Despite all the sense of isolation and distance that one feels, there is a functioning ATM machine at KCB bank and I use the Visa Electron-enabled facility to withdraw some money. You also notice a large number of satellite dishes on most rooftops assuring one that contact with the outside world is made possible by technology. How comforting that modern technology lives side by side with a culture and buildings that date back six centuries.

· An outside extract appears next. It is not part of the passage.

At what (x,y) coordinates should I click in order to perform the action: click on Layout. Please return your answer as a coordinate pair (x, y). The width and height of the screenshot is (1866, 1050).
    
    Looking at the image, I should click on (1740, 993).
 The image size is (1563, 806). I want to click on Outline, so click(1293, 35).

Although it is raining, we walk the sea front all the way to Shella beach, then return through the narrow streets of the town where we dodge the famed Lamu donkeys and kids playing in the rain. The whole experience transports me back to numerous old Indian cities I have visited in the past. A host of other towns along the coastline including Malindi, Mombasa Island, Dar-es-salam and Zanzibar enjoy similar seemingly disorganized layout and architectural features. They are unique and should be protected as part of our national heritage.

We are sooner back on the sea front where I meet and make acquintance with one Mzee Farhan Shaban, a 75 year old care taker in a local mosque. He also takes care of the historical Peleleza House. He gives us a discourse on the island history, rulers and settlement from 1350 to the present day. He is proud of having “retired” from three jobs. He was once a guard on a Mau Mau camp on the island, then worked for a mzungu and finally in government service. He is on a pension and happy that all his children are able to take care of themselves. I promise to seek him out the next time I am on the island. After walking around in the wet condition, we decide to have lunch at the Hapa Hapa restaurant where we have snapper fish and rice.

At 4.30 pm, we cross over to Mukowe to catch the 5.00pm bus back to Mpeketoni. We reach Mpeketoni at 6.30 pm and cycle back to Bomani in moonlit roads and paths. The children, we learn, have had a packed day. We shower, dine and chat the night away. Tomorrow we leave for Mombasa at dawn.